Conda environment management

In order to develop or contribute to the selection atlas, you will need to create a conda environment on the system where you are working.

Instructions below assume you have a recent version of conda and mamba installed. Alternatively you could use micromamba instead of conda and mamba.

The file environment.yml has a fully pinned conda environment specification. This is the environment to use for development work and running workflows.

To create and activate an environment on your own computer:

mamba env create --file environment.yml
conda activate selection-atlas

To create and activate an environment on datalab-bespin:

mamba env create --prefix=${HOME}/envs/selection-atlas --file environment.yml
conda activate ${HOME}/envs/selection-atlas

If you are developing and need to add or upgrade a package, edit requirements.yml. Do not edit environment.yml. Then re-solve the environment to regenerate environment.yml as follows:

mamba env create --file requirements.yml
conda env export -f environment.yml -n selection-atlas-requirements --override-channels --channel conda-forge --channel bioconda
sed -i "s/selection-atlas-requirements/selection-atlas/" environment.yml

Pre-commit hooks

There are several pre-commit hooks configured to automatically lint and format source code files, including Python files, Jupyter notebooks and Snakemake files. These will be automatically run before any code is committed if you install pre-commit hooks:

pre-commit install

Authenticating with Google Cloud

In order to run workflows, you will need to be authenticated with Google Cloud. With the selection-atlas environment activated, run the following commands and follow the instructions given:

gcloud auth login
gcloud auth application-default login

Running the analysis workflow

The analysis workflow will run genome-wide selections over all cohorts found within the sample sets given in the workflow configuration.
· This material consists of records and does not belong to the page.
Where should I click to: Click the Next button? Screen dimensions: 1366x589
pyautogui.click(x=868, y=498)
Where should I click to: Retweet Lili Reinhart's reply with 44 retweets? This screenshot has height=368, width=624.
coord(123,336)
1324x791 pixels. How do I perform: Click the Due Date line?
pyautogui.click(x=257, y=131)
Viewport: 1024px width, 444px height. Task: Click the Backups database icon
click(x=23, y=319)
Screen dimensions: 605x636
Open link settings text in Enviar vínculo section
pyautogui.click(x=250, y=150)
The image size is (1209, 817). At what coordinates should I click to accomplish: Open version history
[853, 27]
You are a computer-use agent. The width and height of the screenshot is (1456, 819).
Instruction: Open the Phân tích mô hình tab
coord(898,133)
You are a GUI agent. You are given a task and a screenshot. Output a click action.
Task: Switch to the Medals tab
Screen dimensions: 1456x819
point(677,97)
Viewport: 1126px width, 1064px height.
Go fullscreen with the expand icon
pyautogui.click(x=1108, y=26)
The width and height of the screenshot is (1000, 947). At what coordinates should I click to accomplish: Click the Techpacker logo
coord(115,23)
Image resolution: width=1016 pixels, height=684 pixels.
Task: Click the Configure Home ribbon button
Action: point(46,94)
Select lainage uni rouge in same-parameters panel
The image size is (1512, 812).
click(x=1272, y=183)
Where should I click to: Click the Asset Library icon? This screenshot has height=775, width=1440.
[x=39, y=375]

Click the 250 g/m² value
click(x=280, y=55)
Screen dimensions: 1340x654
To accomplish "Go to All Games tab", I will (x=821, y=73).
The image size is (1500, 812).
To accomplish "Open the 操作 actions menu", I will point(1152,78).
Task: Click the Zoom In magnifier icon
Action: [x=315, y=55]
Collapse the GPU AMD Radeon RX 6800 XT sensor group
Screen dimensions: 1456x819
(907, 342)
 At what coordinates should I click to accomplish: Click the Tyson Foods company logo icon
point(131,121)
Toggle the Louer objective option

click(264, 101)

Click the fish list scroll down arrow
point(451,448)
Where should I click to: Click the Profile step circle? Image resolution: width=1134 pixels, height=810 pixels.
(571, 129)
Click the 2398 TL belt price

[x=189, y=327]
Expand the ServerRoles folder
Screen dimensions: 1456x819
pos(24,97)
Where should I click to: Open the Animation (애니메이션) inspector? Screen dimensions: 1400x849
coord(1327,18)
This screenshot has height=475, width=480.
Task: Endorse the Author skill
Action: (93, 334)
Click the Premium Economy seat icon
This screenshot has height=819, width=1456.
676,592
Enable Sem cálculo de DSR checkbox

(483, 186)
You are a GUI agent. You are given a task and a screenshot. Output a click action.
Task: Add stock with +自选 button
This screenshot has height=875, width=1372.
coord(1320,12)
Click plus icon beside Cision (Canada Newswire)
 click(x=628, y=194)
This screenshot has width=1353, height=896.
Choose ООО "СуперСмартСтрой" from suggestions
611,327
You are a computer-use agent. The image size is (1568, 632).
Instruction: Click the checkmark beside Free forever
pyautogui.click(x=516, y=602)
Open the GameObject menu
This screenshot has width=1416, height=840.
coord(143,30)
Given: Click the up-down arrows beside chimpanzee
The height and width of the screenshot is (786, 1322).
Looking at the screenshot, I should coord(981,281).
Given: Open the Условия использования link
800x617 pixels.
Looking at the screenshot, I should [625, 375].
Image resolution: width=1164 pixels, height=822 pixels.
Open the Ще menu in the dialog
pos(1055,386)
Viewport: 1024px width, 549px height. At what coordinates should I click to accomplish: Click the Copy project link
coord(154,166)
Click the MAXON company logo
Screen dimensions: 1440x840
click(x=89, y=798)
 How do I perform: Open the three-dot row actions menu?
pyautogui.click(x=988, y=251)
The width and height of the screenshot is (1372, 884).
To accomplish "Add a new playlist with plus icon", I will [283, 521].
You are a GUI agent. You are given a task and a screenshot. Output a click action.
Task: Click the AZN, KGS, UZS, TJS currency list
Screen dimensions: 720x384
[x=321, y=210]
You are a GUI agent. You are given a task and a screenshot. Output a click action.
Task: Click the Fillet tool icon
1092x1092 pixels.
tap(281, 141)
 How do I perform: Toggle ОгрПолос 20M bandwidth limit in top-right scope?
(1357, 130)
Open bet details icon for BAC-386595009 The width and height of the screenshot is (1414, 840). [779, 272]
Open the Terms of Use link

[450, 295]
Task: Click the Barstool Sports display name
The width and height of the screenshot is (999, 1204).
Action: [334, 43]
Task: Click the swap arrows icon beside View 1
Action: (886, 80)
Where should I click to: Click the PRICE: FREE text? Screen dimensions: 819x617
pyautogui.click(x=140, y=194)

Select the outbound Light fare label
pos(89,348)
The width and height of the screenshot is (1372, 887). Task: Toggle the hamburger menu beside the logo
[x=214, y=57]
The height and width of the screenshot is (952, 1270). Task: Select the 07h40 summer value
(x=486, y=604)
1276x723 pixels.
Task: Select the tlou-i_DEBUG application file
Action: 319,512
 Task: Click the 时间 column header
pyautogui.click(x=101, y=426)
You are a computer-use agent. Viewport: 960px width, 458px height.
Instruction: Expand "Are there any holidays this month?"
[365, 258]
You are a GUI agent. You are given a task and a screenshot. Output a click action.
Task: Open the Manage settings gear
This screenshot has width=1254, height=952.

See the file workflow/config.yaml for workflow configuration.

Please note that this workflow will generally require a lot of computation and data access, and so needs to be run on a machine within Google Cloud in the us-central1 region. This can be achieved by using datalab-bespin or by using a Vertex AI Workbench VM.

During development, you may want to run the workflow without any parallelisation:

snakemake -c1 --snakefile workflow/analysis.smk

To run the workflow fully, you can try running with parallelisation. Note this will need to be on a machine with sufficient cores and memory. E.g.:

snakemake -c4 --snakefile workflow/analysis.smk

The outputs of the analysis workflow will be stored in the "build" folder, under a sub-folder named according to the "analysis_version" parameter given in the workflow configuration file.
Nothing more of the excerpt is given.